Recurso de Suplicación ante el Tribunal Superior de Justicia que deberá ser anunciado por comparecencia o mediante escrito presentado en la Se advierte a las partes que contra la presente resolución podrán interponer Oficina Judicial dentro de los cinco días siguientes a la notificación de esta Sentencia, o por simple manifestación en el momento en que se practique la notificación. Adviértase igualmente al recurrente que no fuera trabajador o beneficiario del Régimen público de Seguridad Social, o causahabiente suyos, o no tenga reconocido el beneficio de justicia gratuita, que deberá depositar la cantidad de 300 euros en la cuenta abierta en BANCO SANTANDER a nombre de esta Oficina Judicial con el num. 3320000065046719 debiendo indicar en el campo concepto 'recurso' seguido del código '34 Social Publicación', acreditando mediante la presentación justificante de ingreso en el periodo comprendido hasta a formalización del recurso. En todo caso, el recurrente deberá designar Letrado para la tramitación del recurso, al momento de anunciarlo.
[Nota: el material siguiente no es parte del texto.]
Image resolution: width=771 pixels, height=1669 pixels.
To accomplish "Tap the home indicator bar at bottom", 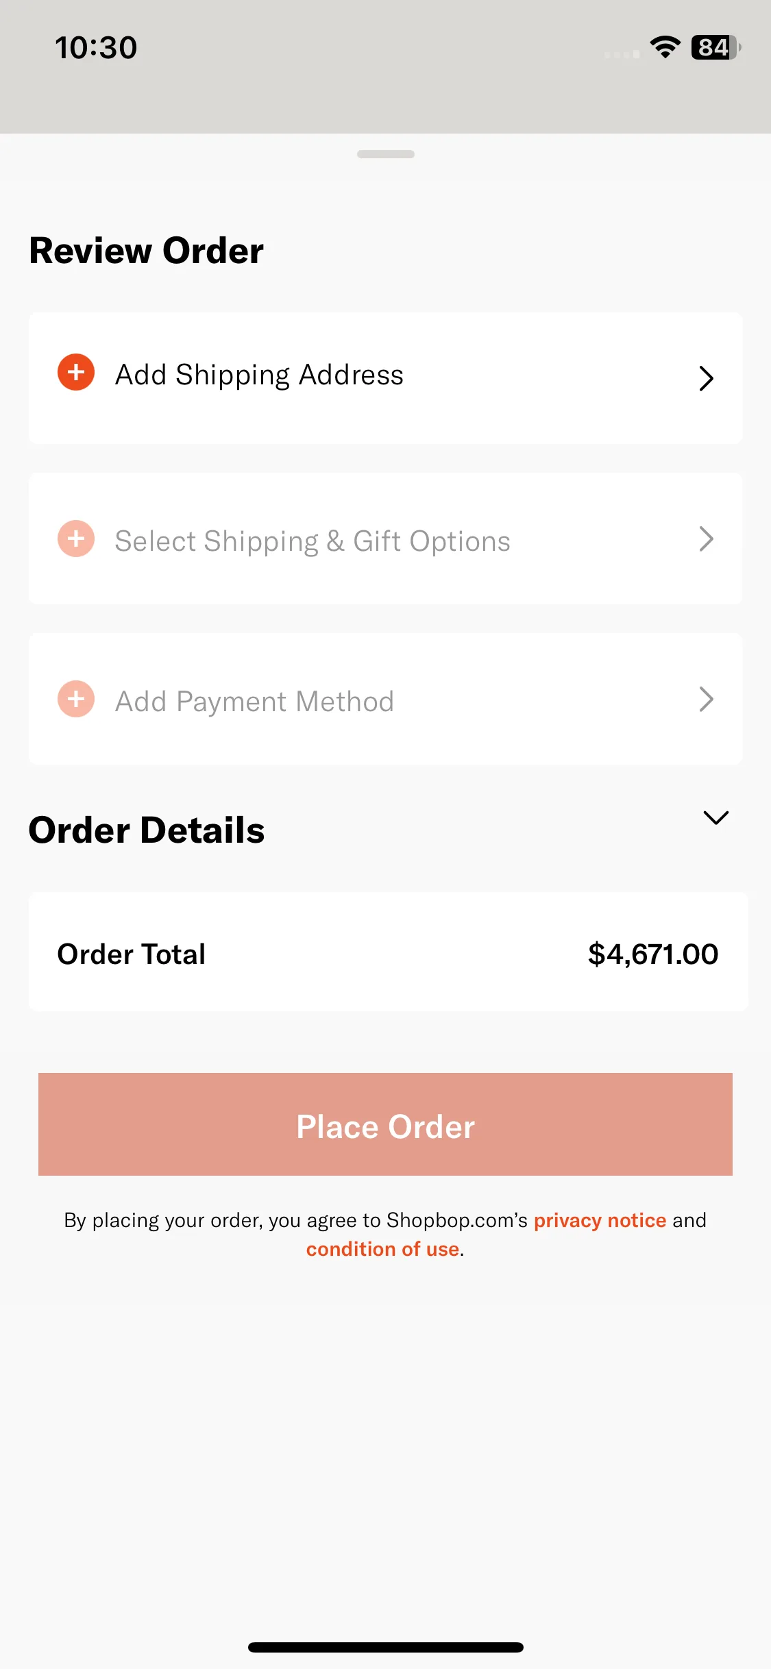I will coord(386,1647).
Conforme a la Ley 10/2012, de 20 de noviembre, por lo que se regulan determinadas tasas en el ámbito de la Administración de Justicia y del Instituto Nacional de Toxicología y Ciencias Forenses, para la interposición del recurso de suplicación debe autoliquidarse la tasa en el importe de 500 euros más la cantidad que resulte de aplicar a la base imponible determinada con arreglo a lo dispuesto en el art. 6 el tipo de gravamen que corresponda de acuerdo con el art. 7.2 de dicho texto legal, debiendo acompañar el justificante del pago de la tasa con arreglo al modelo oficial, debiendo validado, al escrito procesal mediante el que realice el hecho imponible (art. 8.2). No obstante, no tendrán que presentar autoliquidación los sujetos a los que se refiere el apartado 2 del artículo 4.
Así por esta mi sentencia, definitivamente juzgando, lo pronuncio, mando y firmo.